Another of her masterpieces of this period, The Loge (c 1878-80) shows two of Cassatt’s friends at the theatre, again using the reflection in a mirror behind them to provide great depth and establish the context. The woman on the left, whose mouth is obscured by her fan, is probably Mary Ellison from Philadelphia, who visited Paris at this time, while the other woman, who could be mistaken for a sister, is thought to have been the daughter of the poet Stephane Mallarmé, who was well-known in contemporary artistic circles.

cassattoperabox3
Mary Cassatt (1844–1926), In the Opera Box (No. 3) (c 1880), soft-ground, aquatint and etching, fourth state of four, 19.7 x 17.8 cm, The Metropolitan Museum of Art (Gift of Mrs. Imrie de Vegh, 1949), New York, NY. Courtesy of The Metropolitan Museum of Art.

Using motifs from these paintings, she developed more complex techniques, including the combination of soft-ground, aquatint and etching for her In the Opera Box (No. 3) (c 1880). This was one of a series of prints which she assembled for a journal she had planned with Degas. Then, in April 1880, he withdrew from that project, in a characteristic change of mind.

tissotwomenofsport
James Tissot (1836-1902), Women of Sport (The Amateur Circus) (1883-5), oil on canvas, 147.3 x 101.6 cm, The Museum of Fine Arts, Boston, MA. Wikimedia Commons.

James Tissot is another artist who painted women in theatre audiences as examples of the New or Modern Woman. After his return to Paris, he included in his successful series of large paintings about the modern woman this view of Women of Sport (The Amateur Circus) from 1883-5. This derivative of the circus seems to have used notable members of the public as its performers, and Tissot places even greater emphasis on audience reaction.

shinnwhiteballet
Everett Shinn (1876–1953), The White Ballet (1904), oil on canvas, 74.9 x 93.3 cm, Smithsonian American Art Museum, Washington, DC. Wikimedia Commons.

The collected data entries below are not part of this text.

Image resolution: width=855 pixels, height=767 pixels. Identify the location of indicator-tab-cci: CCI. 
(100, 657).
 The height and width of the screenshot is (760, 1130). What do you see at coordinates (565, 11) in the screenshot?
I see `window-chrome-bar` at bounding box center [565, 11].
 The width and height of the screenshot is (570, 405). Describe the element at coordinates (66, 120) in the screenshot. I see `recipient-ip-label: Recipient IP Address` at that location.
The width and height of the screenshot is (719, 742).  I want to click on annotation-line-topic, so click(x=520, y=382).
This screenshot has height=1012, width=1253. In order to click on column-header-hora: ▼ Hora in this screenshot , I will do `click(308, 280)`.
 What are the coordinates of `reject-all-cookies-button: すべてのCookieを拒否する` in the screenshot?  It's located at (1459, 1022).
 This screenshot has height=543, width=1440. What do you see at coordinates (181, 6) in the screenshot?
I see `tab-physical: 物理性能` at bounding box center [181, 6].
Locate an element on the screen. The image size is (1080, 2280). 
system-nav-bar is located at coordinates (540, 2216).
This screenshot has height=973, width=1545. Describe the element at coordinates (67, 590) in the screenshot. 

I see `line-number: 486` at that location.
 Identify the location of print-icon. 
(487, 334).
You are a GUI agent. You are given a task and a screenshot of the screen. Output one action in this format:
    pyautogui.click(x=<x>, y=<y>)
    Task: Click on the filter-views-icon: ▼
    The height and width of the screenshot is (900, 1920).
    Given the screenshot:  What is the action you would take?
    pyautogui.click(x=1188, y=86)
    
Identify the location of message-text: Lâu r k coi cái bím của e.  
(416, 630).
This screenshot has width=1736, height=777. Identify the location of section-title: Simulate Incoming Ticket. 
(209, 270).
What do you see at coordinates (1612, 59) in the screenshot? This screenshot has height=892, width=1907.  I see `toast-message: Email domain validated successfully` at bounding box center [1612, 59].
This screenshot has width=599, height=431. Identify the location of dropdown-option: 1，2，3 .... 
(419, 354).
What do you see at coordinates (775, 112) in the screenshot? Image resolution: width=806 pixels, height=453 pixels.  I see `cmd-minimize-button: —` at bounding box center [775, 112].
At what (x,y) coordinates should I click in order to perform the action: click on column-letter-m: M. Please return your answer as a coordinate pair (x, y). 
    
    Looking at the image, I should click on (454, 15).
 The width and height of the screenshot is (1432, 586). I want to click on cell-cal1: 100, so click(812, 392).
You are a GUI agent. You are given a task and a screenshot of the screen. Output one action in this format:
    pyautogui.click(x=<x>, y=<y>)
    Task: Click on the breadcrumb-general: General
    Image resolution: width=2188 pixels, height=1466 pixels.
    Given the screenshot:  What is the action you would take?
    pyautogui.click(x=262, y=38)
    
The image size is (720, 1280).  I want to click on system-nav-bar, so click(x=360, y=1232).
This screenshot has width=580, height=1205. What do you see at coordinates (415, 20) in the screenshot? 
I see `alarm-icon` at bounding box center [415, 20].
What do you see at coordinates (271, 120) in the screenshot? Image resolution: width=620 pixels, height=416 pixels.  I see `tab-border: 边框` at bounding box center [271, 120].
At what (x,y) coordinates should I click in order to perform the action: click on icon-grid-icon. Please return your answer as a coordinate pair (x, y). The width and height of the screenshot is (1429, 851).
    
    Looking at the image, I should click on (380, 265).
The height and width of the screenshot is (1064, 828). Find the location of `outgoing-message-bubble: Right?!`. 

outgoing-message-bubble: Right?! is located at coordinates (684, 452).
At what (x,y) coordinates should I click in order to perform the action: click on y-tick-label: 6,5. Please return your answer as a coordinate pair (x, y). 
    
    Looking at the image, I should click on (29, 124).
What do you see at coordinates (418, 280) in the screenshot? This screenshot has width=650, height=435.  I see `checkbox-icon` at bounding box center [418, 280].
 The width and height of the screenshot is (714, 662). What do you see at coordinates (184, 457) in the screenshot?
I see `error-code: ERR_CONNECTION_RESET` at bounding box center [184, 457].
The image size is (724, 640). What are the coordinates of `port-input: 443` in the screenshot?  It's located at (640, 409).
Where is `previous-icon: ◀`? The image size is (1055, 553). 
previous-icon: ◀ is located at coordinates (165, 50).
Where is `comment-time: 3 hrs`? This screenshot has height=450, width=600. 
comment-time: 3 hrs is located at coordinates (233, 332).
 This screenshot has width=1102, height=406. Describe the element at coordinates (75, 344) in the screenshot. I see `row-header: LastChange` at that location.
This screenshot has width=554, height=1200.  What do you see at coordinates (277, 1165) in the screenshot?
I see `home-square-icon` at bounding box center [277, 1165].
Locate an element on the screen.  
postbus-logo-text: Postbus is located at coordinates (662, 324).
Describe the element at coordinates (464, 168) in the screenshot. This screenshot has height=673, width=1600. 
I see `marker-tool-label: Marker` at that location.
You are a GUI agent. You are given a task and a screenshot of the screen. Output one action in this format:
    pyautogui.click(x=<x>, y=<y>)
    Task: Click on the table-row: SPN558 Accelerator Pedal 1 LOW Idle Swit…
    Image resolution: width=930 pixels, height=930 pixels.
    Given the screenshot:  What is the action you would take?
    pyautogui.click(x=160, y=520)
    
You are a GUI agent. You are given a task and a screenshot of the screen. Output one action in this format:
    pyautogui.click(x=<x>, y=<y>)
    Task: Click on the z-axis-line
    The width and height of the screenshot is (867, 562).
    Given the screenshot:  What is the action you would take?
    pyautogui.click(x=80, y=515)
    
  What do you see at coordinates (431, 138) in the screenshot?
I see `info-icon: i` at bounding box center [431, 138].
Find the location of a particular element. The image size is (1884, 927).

My last painting is another curiosity: it was made by Everett Shinn, a member of the Ashcan School, an American who painted gritty images of the streets of New York and London. He travelled in Europe, apparently seeing works by Degas among others. In the early years of the twentieth century, he painted several scenes in theatres. Among those is The White Ballet from 1904, which continues where Degas had left off.

As with the return of music concerts, nights out at the theatre are something to look forward to.